- _OBIETTIVO DEL COMPITO_:
Le affermazioni (a), (b) e (c) concordano con il brano da esaminare? Rispondi sì o no a ciascuna, citando alla lettera le parole del brano che lo stabiliscono.
(a) Il fiorino era paragonabile sul mercato al franco svizzero.
(b) I due conflitti mondiali furono separati da circa cinquant'anni.
(c) Le argomentazioni sulla posizione geografica e sulla cultura degli svizzeri vengono presentate come serie.

- _BRANO DA ESAMINARE_:
= = =

Il fiorino diventò così una delle valute più affidabili d’Europa, paragonabile sul mercato all’odierno dollaro statunitense od al franco svizzero, e contribuendo all’espansione del sistema creditizio che ha dato i natali al capitalismo moderno.

Ma cosa rimane nelle istituzioni contemporanee del vecchio continente di principi che guardavano all’autonomia istituzionale ed alla libertà dei commerci? Sfortunatamente non molto, soprattutto a partire dalla nascita di forti Stati-nazione, in particolare dall’Ottocento al presente.

La costante e massiccia intromissione degli Stati centrali in economia ha avuto un peso persino nello scardinare l’ingenuità di quanti ritenevano che un governo forte sarebbe stato in grado di evitare le instabilità e le tensioni belliche dei secoli precedenti. La storia del ’900 ha drammaticamente mostrato come l’accresciuta forza degli Stati abbia causato le più sanguinose guerre della storia dell’umanità, con ben due conflitti mondiali divisi da un arco temporale di appena vent’anni l’uno dall’altro, seguiti da ulteriori conflitti regionalistici.

Nonostante tutto, proprio nel cuore dell’Europa esiste una comunità che esprime echi di quegli antichi principi, a partire dalla sua neutralità bellica rispetto a tutti i maggiori teatri di crisi presenti sullo scenario internazionale. Ovviamente stiamo parlando della Svizzera. Ma cosa ha spinto un Paese così potente, sul piano economico, ad evitare serie campagne militari?

Vari osservatori offrono due argomentazioni piuttosto banali: la prima è che la posizione geografica della Svizzera non richiederebbe particolari necessità di difesa dai vicini alleati, forti e pacifici (ma in realtà nella storia, pensiamo al Terzo Reich, non è stato sempre così). La seconda è che la cultura stessa degli svizzeri sarebbe poco propensa ad imbarcarsi in qualsiasi avventura militare, peraltro senza avere un numeroso esercito alle spalle (ma anche questa spiegazione non offre sufficienti schemi di interpretazione per giustificare la condotta di politica estera del Paese). Esistono invece altre due argomentazioni piuttosto serie: una di natura istituzionale; la seconda di natura fiscale.

= = =

- _DATI ARCHIVIATI_:
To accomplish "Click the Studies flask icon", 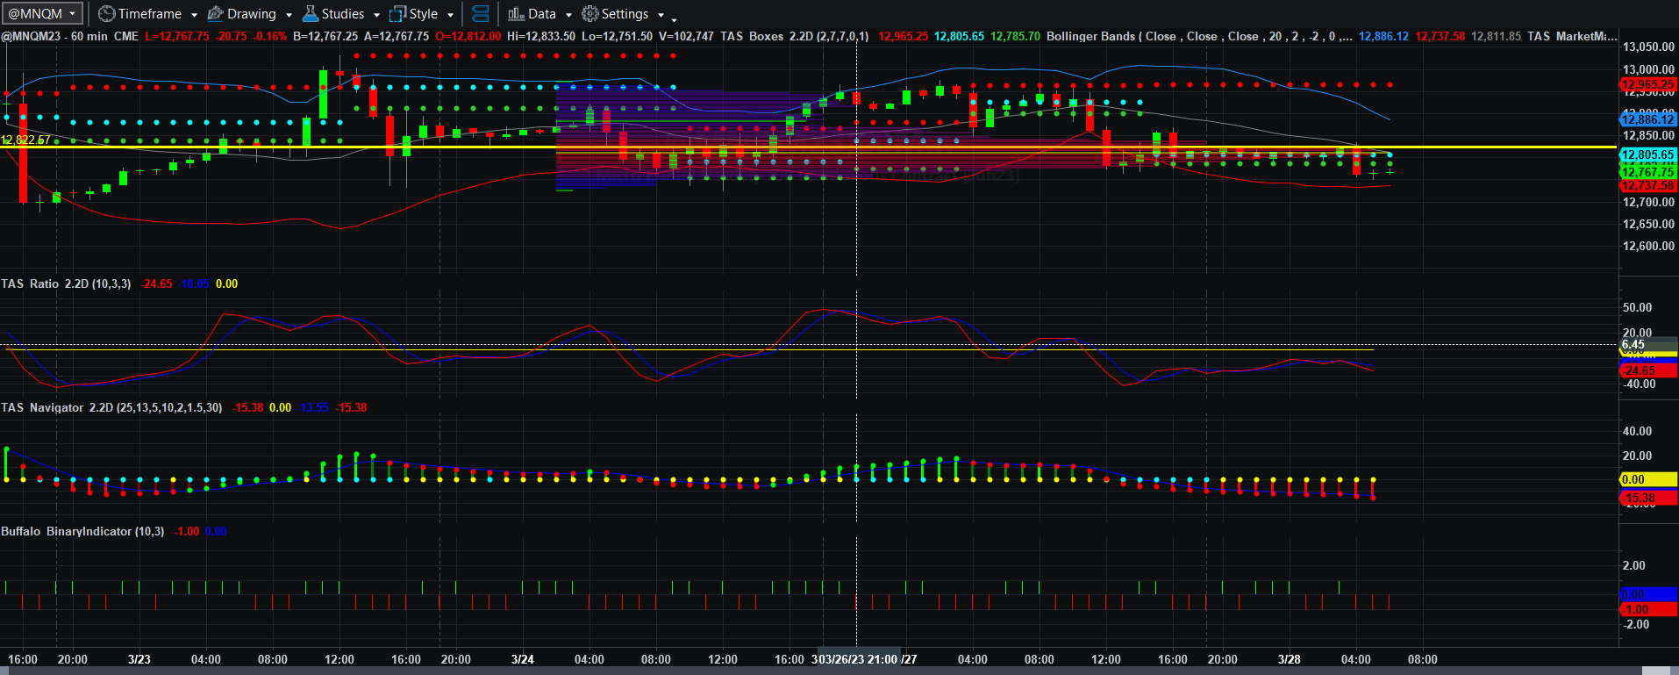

= = =

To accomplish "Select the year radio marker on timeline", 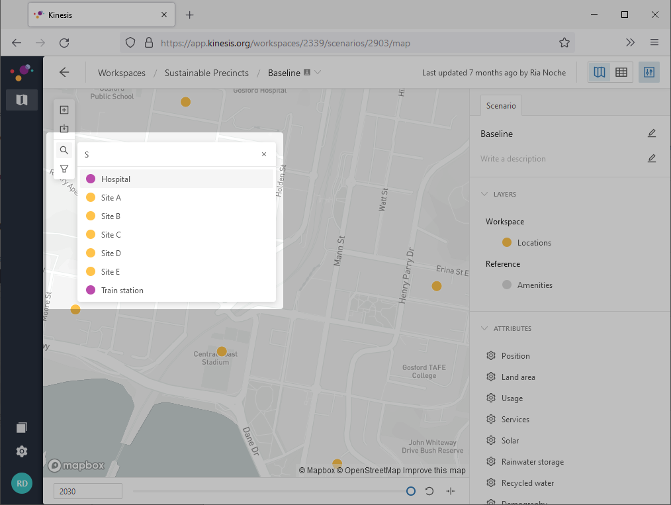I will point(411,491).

= = =

- _RISULTATO_:
(a) Sì: «paragonabile sul mercato all’odierno dollaro statunitense od al franco svizzero».
(b) No: «divisi da un arco temporale di appena vent’anni l’uno dall’altro».
(c) No: «Vari osservatori offrono due argomentazioni piuttosto banali».